"Sonra durmaksızın bir başka yere kaçtım ben. Kaç başka yer dolaştım böyle bilmiyorum. Artık 'bir başka yer' kalmamıştı. Ve ben artık hiç kimsenin hayatındaki en önemli insan değildim. Bunu anladığımda bir yaz sonu bir yerde durdum ve bütün güz göletin etrafını tavaf ettim. Ormana girdim uzun uzun yürüdüm. ... Az kendim yaladım yaralarımı az gölet yaladı az orman. Çok sert ve zorlu bir kışa girdik sonra. Sesler geliyordu kulağıma. Sağdan soldan yukarıdan ve aşağıdan çok derinlerden. Hiçbir yaranın tam olarak iyileşmediğini anladım. Ben de bunu kabul ettim: Hiçbir yaranın tam olarak iyileşmediğini ve iyileşmeyeceğini. Bahar gelmedi. Yaz geldi birdenbire. Kendi kendime konuşuyordum. Hatta bazen çok konuşuyor buna da çok gülüyordum. Kendi kendime."
Ağda. Aşk. Yapışkan. Çam reçinesi. Hayat pürüzsüzleştiren. Tutup çekince çıplak tüysüz bir yara izi. Teninden çıkar belki; ruhunda tütüp duracak. En son hangi şarkıyı özledin hangi yudum düğümlendi boğazında hangi aşka ya da hangi kedinin ardından ağladın? Öyle bir öyküdür belki bu da. Öyle bir örgü. Söküp atamadığın. İçin dolup taştıkça ilmek ilmek dökülen.
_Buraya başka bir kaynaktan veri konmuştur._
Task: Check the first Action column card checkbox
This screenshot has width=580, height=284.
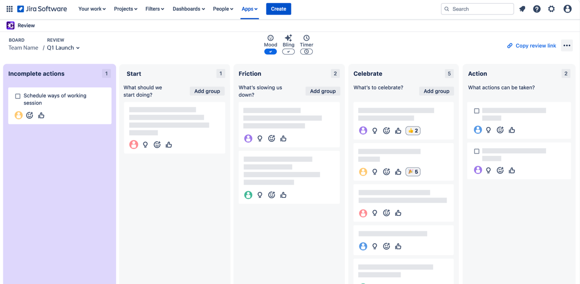Action: 477,111
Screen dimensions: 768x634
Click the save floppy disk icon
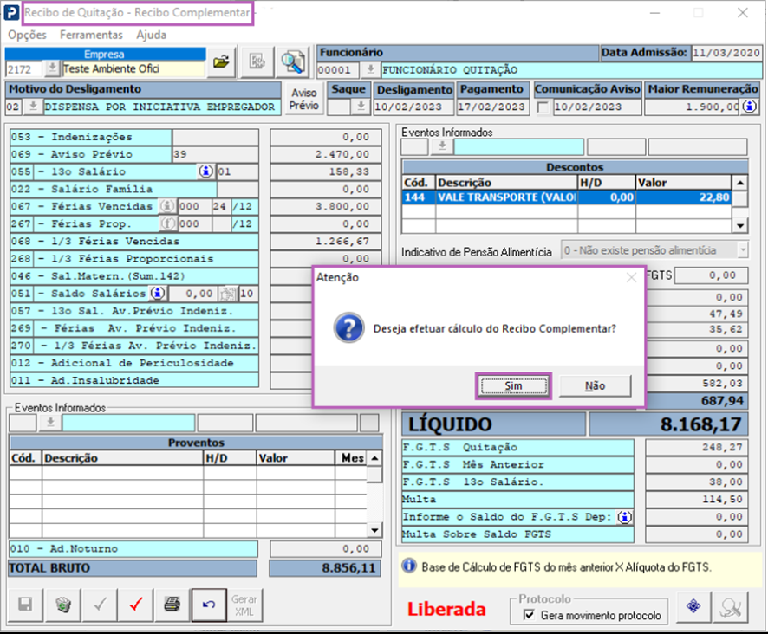pos(25,605)
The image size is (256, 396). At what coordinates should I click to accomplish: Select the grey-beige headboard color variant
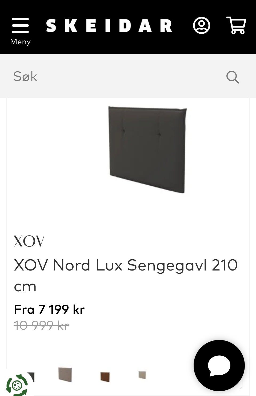pyautogui.click(x=65, y=374)
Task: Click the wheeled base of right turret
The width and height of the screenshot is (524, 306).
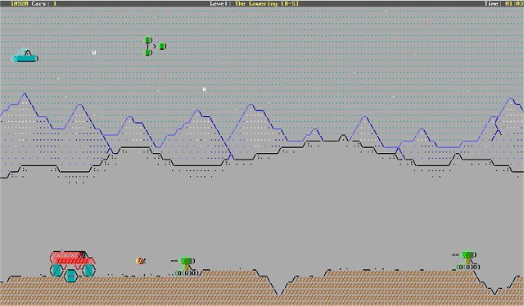Action: [468, 268]
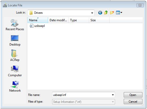Go up one folder level icon

[106, 13]
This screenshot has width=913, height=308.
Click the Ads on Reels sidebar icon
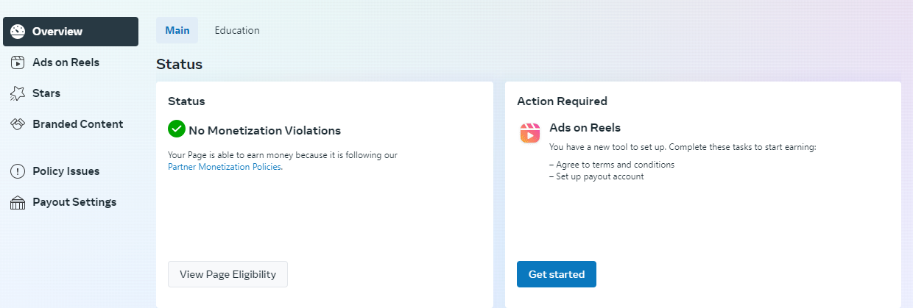tap(18, 62)
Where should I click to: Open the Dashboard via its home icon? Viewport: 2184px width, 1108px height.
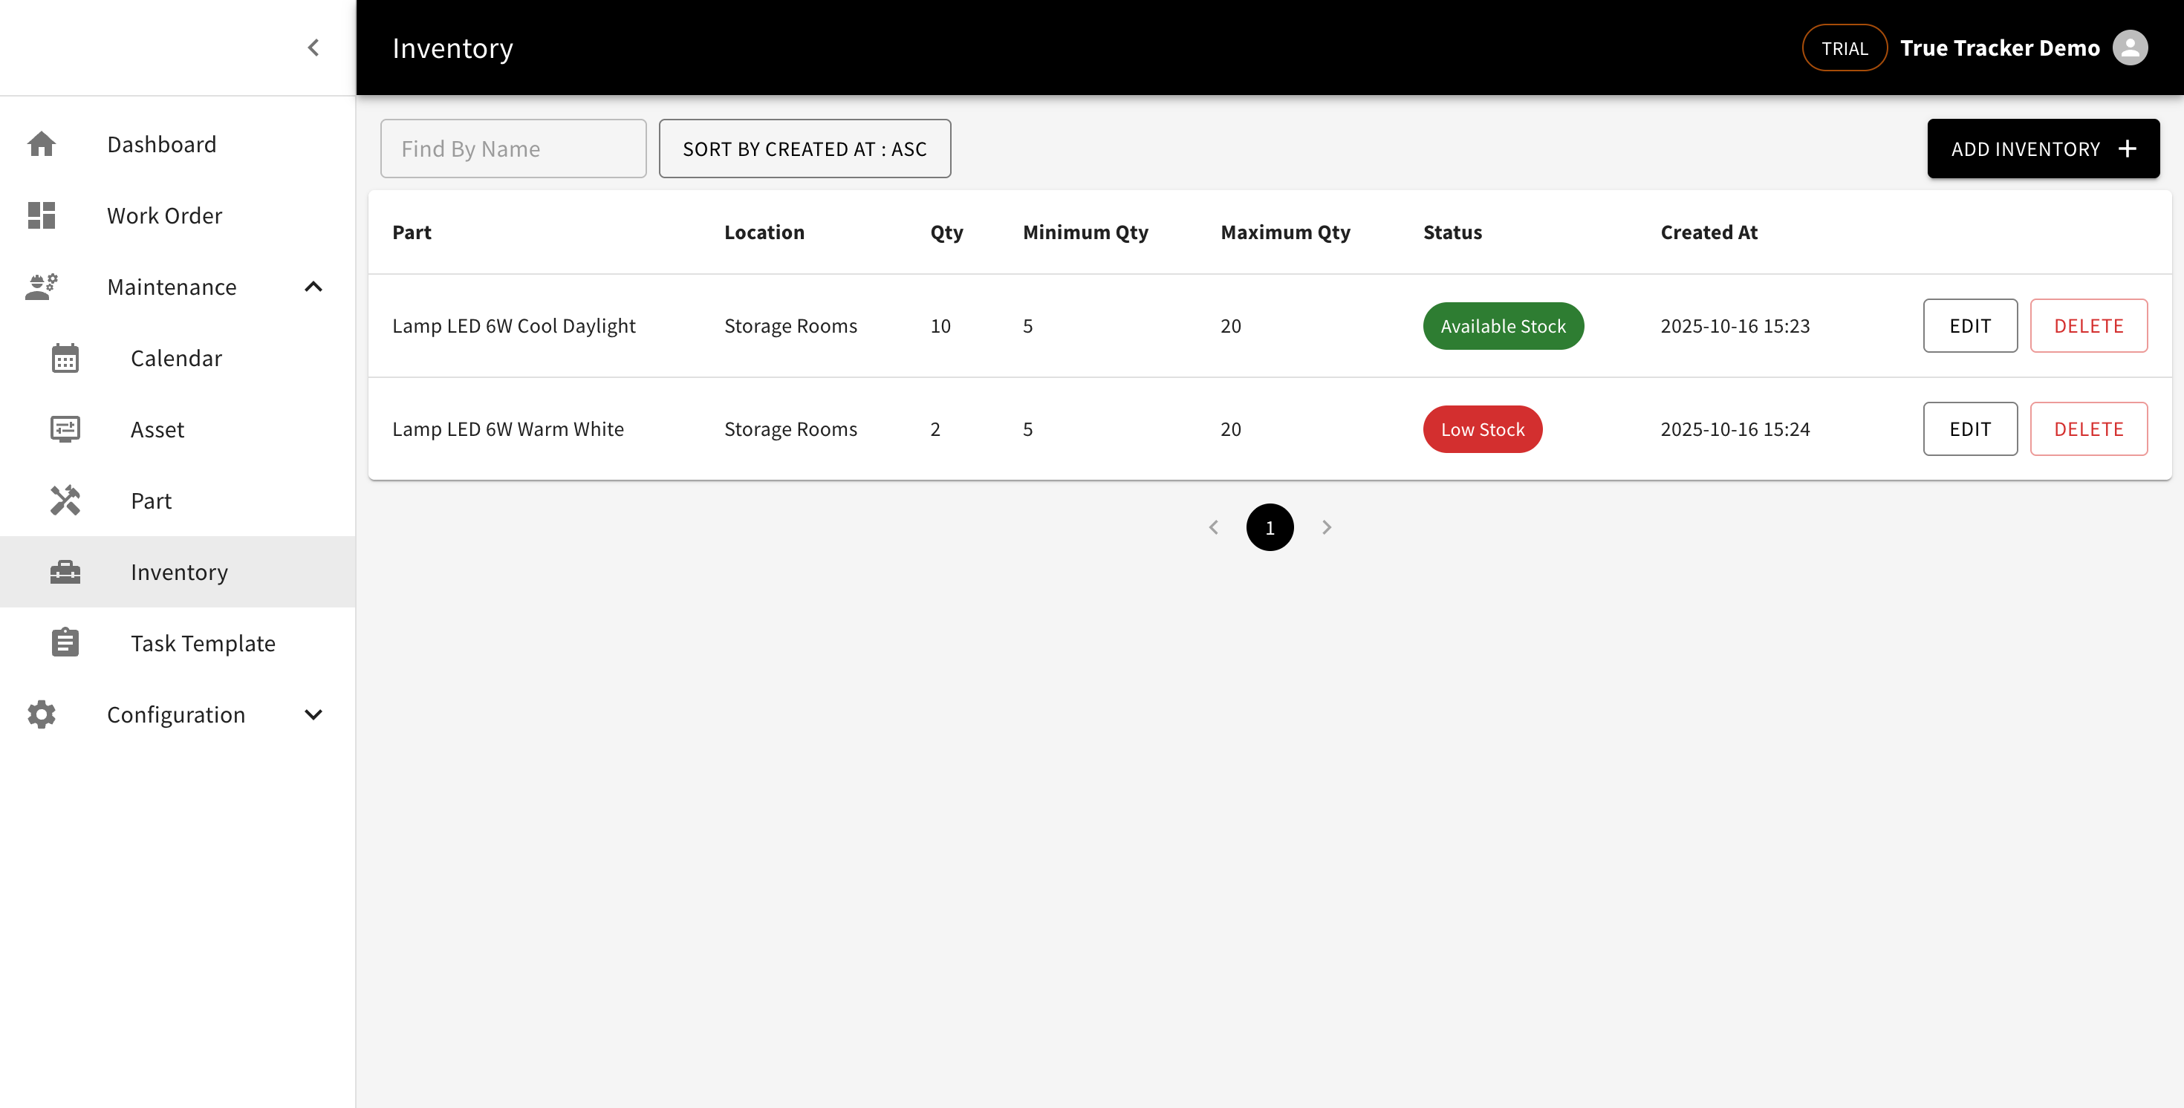[42, 143]
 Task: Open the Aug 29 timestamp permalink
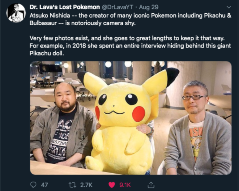(x=149, y=7)
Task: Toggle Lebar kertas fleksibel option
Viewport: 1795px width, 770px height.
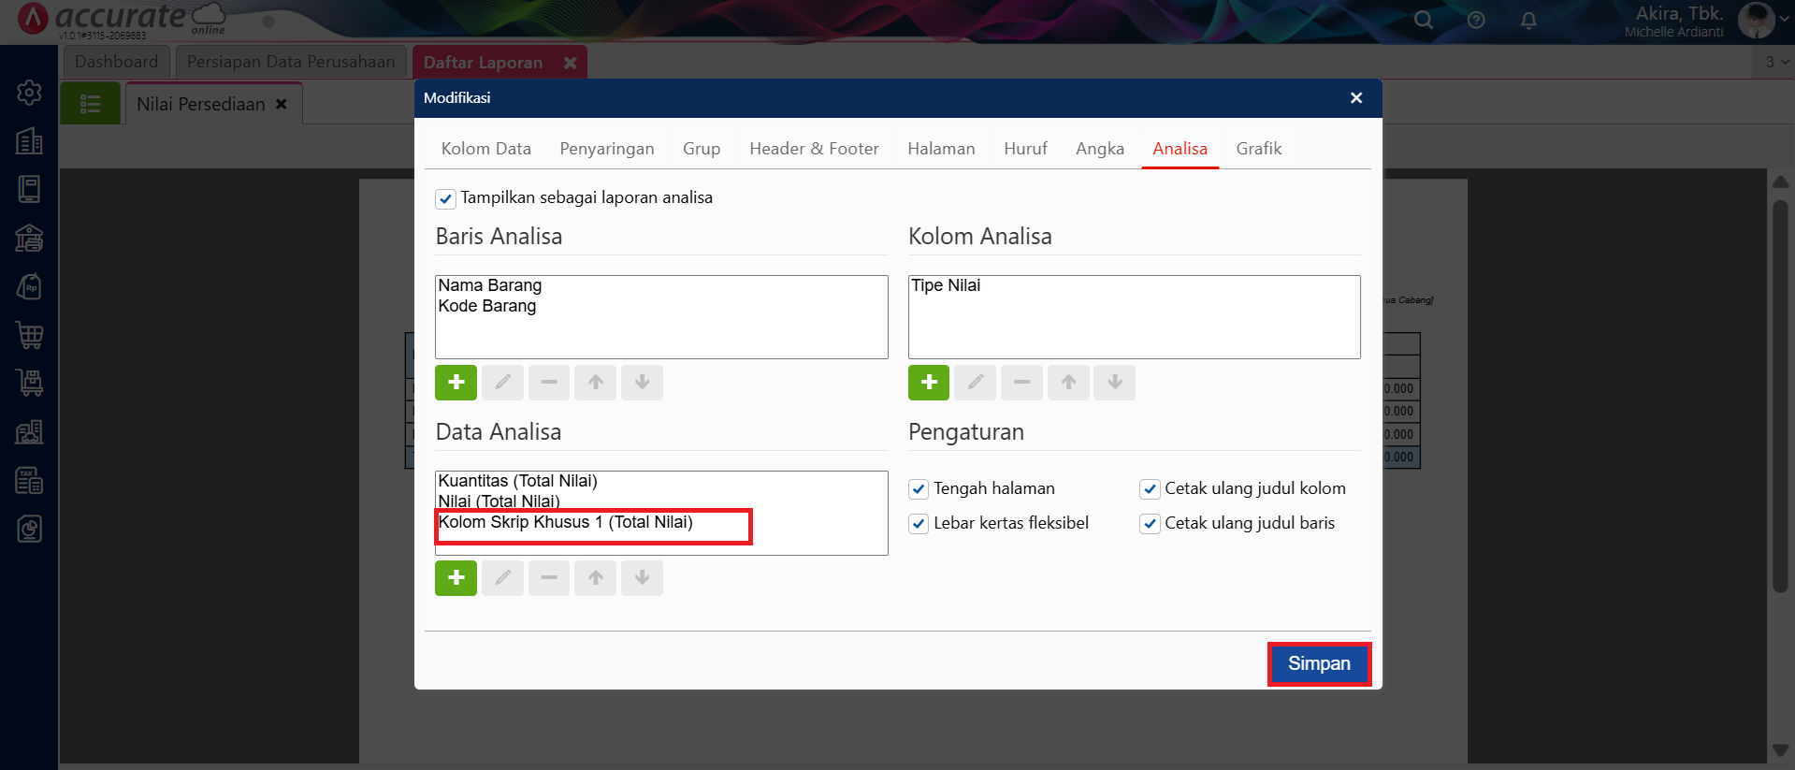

Kiminin unuttuğu gözden kaçırdığı; kiminin umursamadığı hoyratça kırıp döktüğü duygular. Kırdığı. Döktüğü. Onların odasına çağırıyor bu öyküler. Sade küçük saf samimi. Sıcak kadim has ebedi. O yüzden güçlü. Duru. Dolaysız. Ne süslü kurgu ne sahte tirat. Akıp gidiyor; doğal derin kendiliğinden... Hayatı ölümü kendini ötekini kalanı gideni sora sürükleye... Geride bıraktığı bir zaman alüvyonu. Her kalbin deltasında yersiz yurtsuz göçebe.